## Exercise brief
Each record below should be repeated precisely as written.

[Stored data]
▬▬▬▬▬▬▬▬▬▬
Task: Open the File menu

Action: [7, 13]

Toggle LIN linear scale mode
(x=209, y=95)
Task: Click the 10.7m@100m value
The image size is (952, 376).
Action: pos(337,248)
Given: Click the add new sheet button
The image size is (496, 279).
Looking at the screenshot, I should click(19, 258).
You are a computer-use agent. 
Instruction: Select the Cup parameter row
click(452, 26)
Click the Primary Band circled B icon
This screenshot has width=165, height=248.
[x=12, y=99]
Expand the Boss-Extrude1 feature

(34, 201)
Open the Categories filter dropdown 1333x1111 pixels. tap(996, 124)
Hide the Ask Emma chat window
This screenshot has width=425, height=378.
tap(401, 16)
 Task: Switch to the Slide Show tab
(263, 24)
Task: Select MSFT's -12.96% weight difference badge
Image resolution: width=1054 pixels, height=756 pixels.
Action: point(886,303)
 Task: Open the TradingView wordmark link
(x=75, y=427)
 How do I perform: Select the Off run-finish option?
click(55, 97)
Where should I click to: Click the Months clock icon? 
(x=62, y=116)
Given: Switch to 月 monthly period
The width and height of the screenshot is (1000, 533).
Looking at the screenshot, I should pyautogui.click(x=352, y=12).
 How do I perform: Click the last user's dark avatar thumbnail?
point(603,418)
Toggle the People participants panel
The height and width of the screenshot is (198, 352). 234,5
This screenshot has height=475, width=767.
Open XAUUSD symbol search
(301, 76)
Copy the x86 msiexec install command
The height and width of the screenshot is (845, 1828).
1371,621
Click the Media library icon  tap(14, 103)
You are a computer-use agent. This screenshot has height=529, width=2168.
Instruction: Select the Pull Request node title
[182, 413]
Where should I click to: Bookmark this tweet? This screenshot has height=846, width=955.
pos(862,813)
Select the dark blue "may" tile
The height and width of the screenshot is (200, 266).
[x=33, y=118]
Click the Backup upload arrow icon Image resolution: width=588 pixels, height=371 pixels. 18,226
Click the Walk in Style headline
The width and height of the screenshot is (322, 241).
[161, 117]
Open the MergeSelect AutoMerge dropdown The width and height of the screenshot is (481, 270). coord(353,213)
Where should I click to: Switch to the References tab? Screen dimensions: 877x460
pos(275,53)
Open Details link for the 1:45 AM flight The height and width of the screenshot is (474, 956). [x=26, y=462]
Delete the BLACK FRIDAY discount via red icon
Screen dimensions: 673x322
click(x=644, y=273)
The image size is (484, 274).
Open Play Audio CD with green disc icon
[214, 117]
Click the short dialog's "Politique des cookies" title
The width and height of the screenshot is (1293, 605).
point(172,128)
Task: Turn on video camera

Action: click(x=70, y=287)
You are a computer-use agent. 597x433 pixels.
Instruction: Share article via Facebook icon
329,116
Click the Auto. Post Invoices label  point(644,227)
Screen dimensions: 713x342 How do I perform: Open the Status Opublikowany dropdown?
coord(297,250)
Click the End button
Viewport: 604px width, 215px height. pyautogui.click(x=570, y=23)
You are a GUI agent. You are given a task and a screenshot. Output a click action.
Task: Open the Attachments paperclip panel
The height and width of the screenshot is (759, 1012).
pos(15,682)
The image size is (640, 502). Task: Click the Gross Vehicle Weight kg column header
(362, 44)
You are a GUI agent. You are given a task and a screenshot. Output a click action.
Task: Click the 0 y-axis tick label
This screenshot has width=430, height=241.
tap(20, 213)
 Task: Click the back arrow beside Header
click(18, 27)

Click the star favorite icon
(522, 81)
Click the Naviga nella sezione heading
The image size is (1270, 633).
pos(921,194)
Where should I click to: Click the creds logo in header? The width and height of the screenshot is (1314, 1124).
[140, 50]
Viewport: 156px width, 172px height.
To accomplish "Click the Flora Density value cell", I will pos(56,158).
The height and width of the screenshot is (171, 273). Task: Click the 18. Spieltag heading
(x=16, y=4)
▬▬▬▬▬▬▬▬▬▬
## Answer area
Task: Open the File menu

Action: [7, 13]

Toggle LIN linear scale mode
(x=209, y=95)
Task: Click the 10.7m@100m value
The image size is (952, 376).
Action: pos(337,248)
Given: Click the add new sheet button
The image size is (496, 279).
Looking at the screenshot, I should click(19, 258).
You are a computer-use agent. 
Instruction: Select the Cup parameter row
click(452, 26)
Click the Primary Band circled B icon
This screenshot has width=165, height=248.
[x=12, y=99]
Expand the Boss-Extrude1 feature

(34, 201)
Open the Categories filter dropdown 1333x1111 pixels. tap(996, 124)
Hide the Ask Emma chat window
This screenshot has width=425, height=378.
tap(401, 16)
 Task: Switch to the Slide Show tab
(263, 24)
Task: Select MSFT's -12.96% weight difference badge
Image resolution: width=1054 pixels, height=756 pixels.
Action: point(886,303)
 Task: Open the TradingView wordmark link
(x=75, y=427)
 How do I perform: Select the Off run-finish option?
click(55, 97)
Where should I click to: Click the Months clock icon? 
(x=62, y=116)
Given: Switch to 月 monthly period
The width and height of the screenshot is (1000, 533).
Looking at the screenshot, I should pyautogui.click(x=352, y=12).
 How do I perform: Click the last user's dark avatar thumbnail?
point(603,418)
Toggle the People participants panel
The height and width of the screenshot is (198, 352). 234,5
This screenshot has height=475, width=767.
Open XAUUSD symbol search
(301, 76)
Copy the x86 msiexec install command
The height and width of the screenshot is (845, 1828).
1371,621
Click the Media library icon  tap(14, 103)
You are a computer-use agent. This screenshot has height=529, width=2168.
Instruction: Select the Pull Request node title
[182, 413]
Where should I click to: Bookmark this tweet? This screenshot has height=846, width=955.
pos(862,813)
Select the dark blue "may" tile
The height and width of the screenshot is (200, 266).
[x=33, y=118]
Click the Backup upload arrow icon Image resolution: width=588 pixels, height=371 pixels. 18,226
Click the Walk in Style headline
The width and height of the screenshot is (322, 241).
[161, 117]
Open the MergeSelect AutoMerge dropdown The width and height of the screenshot is (481, 270). coord(353,213)
Where should I click to: Switch to the References tab? Screen dimensions: 877x460
pos(275,53)
Open Details link for the 1:45 AM flight The height and width of the screenshot is (474, 956). [x=26, y=462]
Delete the BLACK FRIDAY discount via red icon
Screen dimensions: 673x322
click(x=644, y=273)
The image size is (484, 274).
Open Play Audio CD with green disc icon
[214, 117]
Click the short dialog's "Politique des cookies" title
The width and height of the screenshot is (1293, 605).
point(172,128)
Task: Turn on video camera

Action: click(x=70, y=287)
You are a computer-use agent. 597x433 pixels.
Instruction: Share article via Facebook icon
329,116
Click the Auto. Post Invoices label  point(644,227)
Screen dimensions: 713x342 How do I perform: Open the Status Opublikowany dropdown?
coord(297,250)
Click the End button
Viewport: 604px width, 215px height. pyautogui.click(x=570, y=23)
You are a GUI agent. You are given a task and a screenshot. Output a click action.
Task: Open the Attachments paperclip panel
The height and width of the screenshot is (759, 1012).
pos(15,682)
The image size is (640, 502). Task: Click the Gross Vehicle Weight kg column header
(362, 44)
You are a GUI agent. You are given a task and a screenshot. Output a click action.
Task: Click the 0 y-axis tick label
This screenshot has width=430, height=241.
tap(20, 213)
 Task: Click the back arrow beside Header
click(18, 27)

Click the star favorite icon
(522, 81)
Click the Naviga nella sezione heading
The image size is (1270, 633).
pos(921,194)
Where should I click to: Click the creds logo in header? The width and height of the screenshot is (1314, 1124).
[140, 50]
Viewport: 156px width, 172px height.
To accomplish "Click the Flora Density value cell", I will pos(56,158).
The height and width of the screenshot is (171, 273). Task: Click the 18. Spieltag heading
(x=16, y=4)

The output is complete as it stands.